On March 4, I took part in the San Pedro Armchair Art Walk. Following are the remarks I prepared on Women’s History Month, the Rock & Roll Hall of Fame, Women Who Rock, and the problem with tokenism. You can watch the video with slideshow here. I was joined by two brilliant artists, Anne Daub and Monica Orozco.

I want to thank Linda Grimes, Sharyl Holtzman, and the San Pedro Waterfront Arts District for putting together this event. First Thursdays is one of my favorite things to do here in Pedro, and I can’t wait to be able to do it in person again: lobster rolls from the lobster truck, or sushi at Senfuku, wine and snacks and great art at Arnie and Ray’s gallery, all the galleries and restaurants and trucks and people. But I’m glad we have this to tide us over until those good times return.

Like all of us I’m sure, I have mixed feelings about Women’s History Month, because of course, half of the planet should get more than 1/12th of the year. But the fact is, we don’t. Women, like people of color, get disproportionately ignored the other 11 months of the year, so we better shout our achievements every second of the month of March, and keep shouting until it’s women’s history year, decade, century and millennium.

● Provided records
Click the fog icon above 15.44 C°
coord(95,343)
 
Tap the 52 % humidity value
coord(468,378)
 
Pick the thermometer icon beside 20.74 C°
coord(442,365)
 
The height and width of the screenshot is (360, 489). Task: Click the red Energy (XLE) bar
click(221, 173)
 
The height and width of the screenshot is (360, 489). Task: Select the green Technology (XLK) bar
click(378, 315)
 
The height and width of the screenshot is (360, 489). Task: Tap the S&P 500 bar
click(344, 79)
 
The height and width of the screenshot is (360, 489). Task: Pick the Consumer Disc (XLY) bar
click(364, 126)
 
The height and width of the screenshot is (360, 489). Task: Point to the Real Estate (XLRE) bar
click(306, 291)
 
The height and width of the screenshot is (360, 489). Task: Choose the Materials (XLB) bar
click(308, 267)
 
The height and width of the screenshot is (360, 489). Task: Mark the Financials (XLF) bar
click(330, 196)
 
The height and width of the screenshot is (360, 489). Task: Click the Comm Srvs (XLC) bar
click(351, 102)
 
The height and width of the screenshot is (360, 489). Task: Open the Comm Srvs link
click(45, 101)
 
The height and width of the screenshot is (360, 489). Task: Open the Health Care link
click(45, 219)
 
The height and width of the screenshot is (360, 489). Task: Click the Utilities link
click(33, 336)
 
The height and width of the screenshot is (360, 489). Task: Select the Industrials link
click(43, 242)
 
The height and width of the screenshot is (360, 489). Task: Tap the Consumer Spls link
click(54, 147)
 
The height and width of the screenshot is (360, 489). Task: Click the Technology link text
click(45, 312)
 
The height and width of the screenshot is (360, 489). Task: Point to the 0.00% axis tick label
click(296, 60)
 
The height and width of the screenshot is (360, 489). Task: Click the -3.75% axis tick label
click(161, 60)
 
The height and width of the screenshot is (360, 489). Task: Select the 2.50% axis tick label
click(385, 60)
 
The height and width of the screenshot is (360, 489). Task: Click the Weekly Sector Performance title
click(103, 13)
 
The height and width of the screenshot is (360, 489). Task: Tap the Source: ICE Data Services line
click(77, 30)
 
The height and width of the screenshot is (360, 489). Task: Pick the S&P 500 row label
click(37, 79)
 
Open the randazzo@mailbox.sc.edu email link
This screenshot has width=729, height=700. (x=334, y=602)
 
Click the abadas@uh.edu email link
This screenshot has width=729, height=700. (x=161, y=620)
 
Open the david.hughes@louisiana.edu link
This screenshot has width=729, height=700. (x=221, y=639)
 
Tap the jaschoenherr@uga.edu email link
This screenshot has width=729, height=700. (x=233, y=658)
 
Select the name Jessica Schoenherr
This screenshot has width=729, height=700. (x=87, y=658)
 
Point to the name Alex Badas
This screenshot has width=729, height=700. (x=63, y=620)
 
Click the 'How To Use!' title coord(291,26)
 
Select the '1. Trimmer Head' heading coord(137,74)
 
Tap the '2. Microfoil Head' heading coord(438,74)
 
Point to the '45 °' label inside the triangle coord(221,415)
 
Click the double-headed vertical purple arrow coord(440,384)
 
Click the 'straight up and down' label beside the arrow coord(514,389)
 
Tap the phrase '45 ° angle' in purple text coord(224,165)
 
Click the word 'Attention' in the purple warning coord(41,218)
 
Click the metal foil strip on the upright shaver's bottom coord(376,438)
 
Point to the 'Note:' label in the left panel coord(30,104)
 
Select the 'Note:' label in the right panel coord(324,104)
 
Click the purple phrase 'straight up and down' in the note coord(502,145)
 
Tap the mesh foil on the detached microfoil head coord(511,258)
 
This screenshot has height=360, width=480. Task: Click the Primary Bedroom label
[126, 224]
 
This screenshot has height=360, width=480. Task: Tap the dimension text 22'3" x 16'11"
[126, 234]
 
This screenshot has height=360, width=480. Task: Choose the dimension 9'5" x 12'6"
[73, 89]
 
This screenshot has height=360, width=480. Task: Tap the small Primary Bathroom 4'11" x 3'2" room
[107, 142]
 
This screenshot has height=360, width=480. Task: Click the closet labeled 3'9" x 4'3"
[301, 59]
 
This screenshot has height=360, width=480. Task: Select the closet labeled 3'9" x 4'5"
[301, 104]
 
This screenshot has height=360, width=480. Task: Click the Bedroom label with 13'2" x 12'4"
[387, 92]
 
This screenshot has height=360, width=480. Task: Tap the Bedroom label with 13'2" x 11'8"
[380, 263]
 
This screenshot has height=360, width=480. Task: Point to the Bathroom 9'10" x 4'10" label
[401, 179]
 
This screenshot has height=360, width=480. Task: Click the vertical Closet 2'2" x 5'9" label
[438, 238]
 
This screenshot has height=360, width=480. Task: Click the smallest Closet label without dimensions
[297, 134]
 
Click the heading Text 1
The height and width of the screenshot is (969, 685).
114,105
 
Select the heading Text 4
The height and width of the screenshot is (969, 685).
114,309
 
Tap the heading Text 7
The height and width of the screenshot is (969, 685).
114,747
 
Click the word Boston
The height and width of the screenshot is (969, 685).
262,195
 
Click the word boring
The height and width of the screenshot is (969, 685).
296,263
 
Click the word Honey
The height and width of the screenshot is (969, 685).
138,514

● Stated problem 1
Answer these questions from the Art Walk remarks above, one line each.
(a) On what date did the writer take part in the San Pedro Armchair Art Walk?
(b) Where does the writer mention getting sushi?
(c) According to the writer, half of the planet should get more than what share of the year?
● Stated problem 2
Decide whether each statement agrees with the Art Walk remarks above. Answer yes or no and quote the words that settle it.
(a) The writer was joined by three artists.
(b) The writer counts First Thursdays among favorite things to do in Pedro.
(c) The writer says women, like people of color, are disproportionately ignored the other 11 months of the year.

● Full output 1
(a) March 4
(b) Senfuku
(c) 1/12th of the year

● Full output 2
(a) No: "I was joined by two brilliant artists, Anne Daub and Monica Orozco."
(b) Yes: "First Thursdays is one of my favorite things to do here in Pedro"
(c) Yes: "Women, like people of color, get disproportionately ignored the other 11 months of the year"